Migration Guide: From Coturn to Embedded STUN Server
This guide helps you migrate your existing NetBird self-hosted installation from using an external Coturn TURN server to the new embedded STUN server integrated into the relay service.
Who is this guide for? This migration guide is intended for users who:
- Have an existing NetBird self-hosted deployment with Coturn configured for STUN (NAT traversal)
- Already have the NetBird Relay service running for relayed connections
If you were using Coturn purely for TURN relay functionality, note that NetBird Relay has replaced TURN for relayed connections. This guide focuses on migrating the STUN functionality from Coturn to the embedded STUN server in the relay service.
Overview of Changes
What's New
- Embedded STUN Server: The relay service now includes a built-in STUN server, eliminating the need for a separate Coturn container
- Simplified Architecture: Fewer containers to manage (no more Coturn)

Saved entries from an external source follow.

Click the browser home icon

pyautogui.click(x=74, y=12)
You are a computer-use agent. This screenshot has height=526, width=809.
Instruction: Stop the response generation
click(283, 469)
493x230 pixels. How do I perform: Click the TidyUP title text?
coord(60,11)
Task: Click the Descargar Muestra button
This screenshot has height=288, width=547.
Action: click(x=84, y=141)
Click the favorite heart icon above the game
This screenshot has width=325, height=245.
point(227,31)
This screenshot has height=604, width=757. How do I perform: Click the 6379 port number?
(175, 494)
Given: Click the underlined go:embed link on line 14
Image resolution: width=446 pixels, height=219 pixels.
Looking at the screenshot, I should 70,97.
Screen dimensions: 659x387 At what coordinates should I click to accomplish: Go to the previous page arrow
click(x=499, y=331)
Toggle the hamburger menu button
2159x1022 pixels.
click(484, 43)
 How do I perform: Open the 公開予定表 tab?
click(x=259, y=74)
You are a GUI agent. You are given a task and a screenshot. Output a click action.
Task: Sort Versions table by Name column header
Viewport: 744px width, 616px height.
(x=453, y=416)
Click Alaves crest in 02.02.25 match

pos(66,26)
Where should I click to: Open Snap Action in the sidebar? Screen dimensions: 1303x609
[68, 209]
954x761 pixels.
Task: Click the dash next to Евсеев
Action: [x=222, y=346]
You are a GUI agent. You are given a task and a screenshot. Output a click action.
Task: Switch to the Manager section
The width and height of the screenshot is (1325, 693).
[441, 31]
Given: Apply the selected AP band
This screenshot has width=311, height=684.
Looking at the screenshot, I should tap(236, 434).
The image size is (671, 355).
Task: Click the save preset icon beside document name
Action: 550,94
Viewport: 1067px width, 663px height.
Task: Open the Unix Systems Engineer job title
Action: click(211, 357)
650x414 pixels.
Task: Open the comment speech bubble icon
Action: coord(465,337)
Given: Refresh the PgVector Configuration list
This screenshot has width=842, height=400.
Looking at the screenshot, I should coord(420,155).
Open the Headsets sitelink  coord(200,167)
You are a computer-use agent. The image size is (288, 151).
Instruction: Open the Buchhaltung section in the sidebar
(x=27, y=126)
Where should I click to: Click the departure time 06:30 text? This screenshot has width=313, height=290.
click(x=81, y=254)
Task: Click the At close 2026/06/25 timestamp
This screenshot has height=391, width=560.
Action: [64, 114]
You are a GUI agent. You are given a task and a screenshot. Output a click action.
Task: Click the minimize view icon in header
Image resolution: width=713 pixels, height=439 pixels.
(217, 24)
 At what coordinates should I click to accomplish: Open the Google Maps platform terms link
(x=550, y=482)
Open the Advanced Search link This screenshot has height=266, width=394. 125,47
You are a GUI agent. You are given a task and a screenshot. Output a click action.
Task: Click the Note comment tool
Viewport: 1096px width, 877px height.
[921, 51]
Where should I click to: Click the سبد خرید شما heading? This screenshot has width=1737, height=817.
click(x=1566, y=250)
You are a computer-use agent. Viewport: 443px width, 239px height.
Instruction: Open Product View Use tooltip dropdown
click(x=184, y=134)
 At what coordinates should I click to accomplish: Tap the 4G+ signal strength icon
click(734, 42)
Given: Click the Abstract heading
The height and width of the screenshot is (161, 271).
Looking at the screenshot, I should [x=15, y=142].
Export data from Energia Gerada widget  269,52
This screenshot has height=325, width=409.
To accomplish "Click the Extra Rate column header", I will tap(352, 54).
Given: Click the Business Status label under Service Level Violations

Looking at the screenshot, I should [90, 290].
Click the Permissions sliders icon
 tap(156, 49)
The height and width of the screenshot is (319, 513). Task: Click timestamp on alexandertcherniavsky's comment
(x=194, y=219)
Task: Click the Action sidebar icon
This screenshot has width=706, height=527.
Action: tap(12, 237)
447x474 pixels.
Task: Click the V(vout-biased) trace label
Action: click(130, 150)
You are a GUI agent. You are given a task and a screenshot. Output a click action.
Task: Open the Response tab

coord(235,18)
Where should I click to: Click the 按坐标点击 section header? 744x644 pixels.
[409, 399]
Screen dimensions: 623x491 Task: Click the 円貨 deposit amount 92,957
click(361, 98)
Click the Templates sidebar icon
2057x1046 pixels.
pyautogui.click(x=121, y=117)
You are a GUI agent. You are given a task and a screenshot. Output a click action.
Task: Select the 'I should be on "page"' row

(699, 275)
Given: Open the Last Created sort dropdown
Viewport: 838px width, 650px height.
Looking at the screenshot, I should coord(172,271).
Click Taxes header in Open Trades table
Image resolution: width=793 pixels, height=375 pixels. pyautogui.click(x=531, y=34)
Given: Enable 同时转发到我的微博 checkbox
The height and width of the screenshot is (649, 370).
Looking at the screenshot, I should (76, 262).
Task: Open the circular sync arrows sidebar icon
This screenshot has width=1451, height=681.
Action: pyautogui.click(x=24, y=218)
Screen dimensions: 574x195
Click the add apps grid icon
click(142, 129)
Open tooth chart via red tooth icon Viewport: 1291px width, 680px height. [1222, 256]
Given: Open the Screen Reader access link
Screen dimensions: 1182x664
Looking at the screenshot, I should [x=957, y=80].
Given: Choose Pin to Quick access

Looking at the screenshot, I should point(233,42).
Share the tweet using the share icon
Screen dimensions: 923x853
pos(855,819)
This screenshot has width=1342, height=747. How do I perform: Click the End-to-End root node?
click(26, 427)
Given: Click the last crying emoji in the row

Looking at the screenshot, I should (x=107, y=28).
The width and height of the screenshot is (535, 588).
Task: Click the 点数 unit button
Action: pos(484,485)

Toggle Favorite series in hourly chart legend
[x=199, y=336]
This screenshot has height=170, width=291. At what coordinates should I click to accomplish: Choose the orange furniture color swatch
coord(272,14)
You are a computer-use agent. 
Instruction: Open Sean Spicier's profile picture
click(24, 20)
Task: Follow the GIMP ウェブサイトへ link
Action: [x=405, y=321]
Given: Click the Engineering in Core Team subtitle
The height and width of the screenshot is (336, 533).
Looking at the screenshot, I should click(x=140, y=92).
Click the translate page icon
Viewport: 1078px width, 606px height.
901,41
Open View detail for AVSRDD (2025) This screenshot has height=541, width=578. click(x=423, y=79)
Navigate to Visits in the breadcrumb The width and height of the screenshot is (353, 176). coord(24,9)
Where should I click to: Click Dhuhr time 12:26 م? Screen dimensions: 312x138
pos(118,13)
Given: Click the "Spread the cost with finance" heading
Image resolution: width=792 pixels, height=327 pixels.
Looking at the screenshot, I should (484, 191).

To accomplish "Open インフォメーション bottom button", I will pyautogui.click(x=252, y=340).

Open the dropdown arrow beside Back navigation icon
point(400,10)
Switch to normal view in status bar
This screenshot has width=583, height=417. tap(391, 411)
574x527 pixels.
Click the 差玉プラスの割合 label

- Easier Configuration: Simple environment variables instead of complex
turnserver.conf - Better Integration: STUN server is tightly integrated with the NetBird relay service
What's Removed
- Coturn container: No longer needed
- turnserver.conf: Configuration file no longer required
Prerequisites
- NetBird relay image updated to the latest version
- Backup of your current configuration files
- Brief maintenance window (clients will reconnect automatically)
Migration Steps
Step 1: Backup Current Configuration
# Create a backup directory
mkdir -p netbird-backup-$(date +%Y%m%d)
cd netbird-backup-$(date +%Y%m%d)
# Backup all configuration files
cp ../docker-compose.yml .
cp ../management.json .
cp ../turnserver.conf . 2>/dev/null || echo "No turnserver.conf found"
cp ../*.env . 2>/dev/null || echo "No .env files found"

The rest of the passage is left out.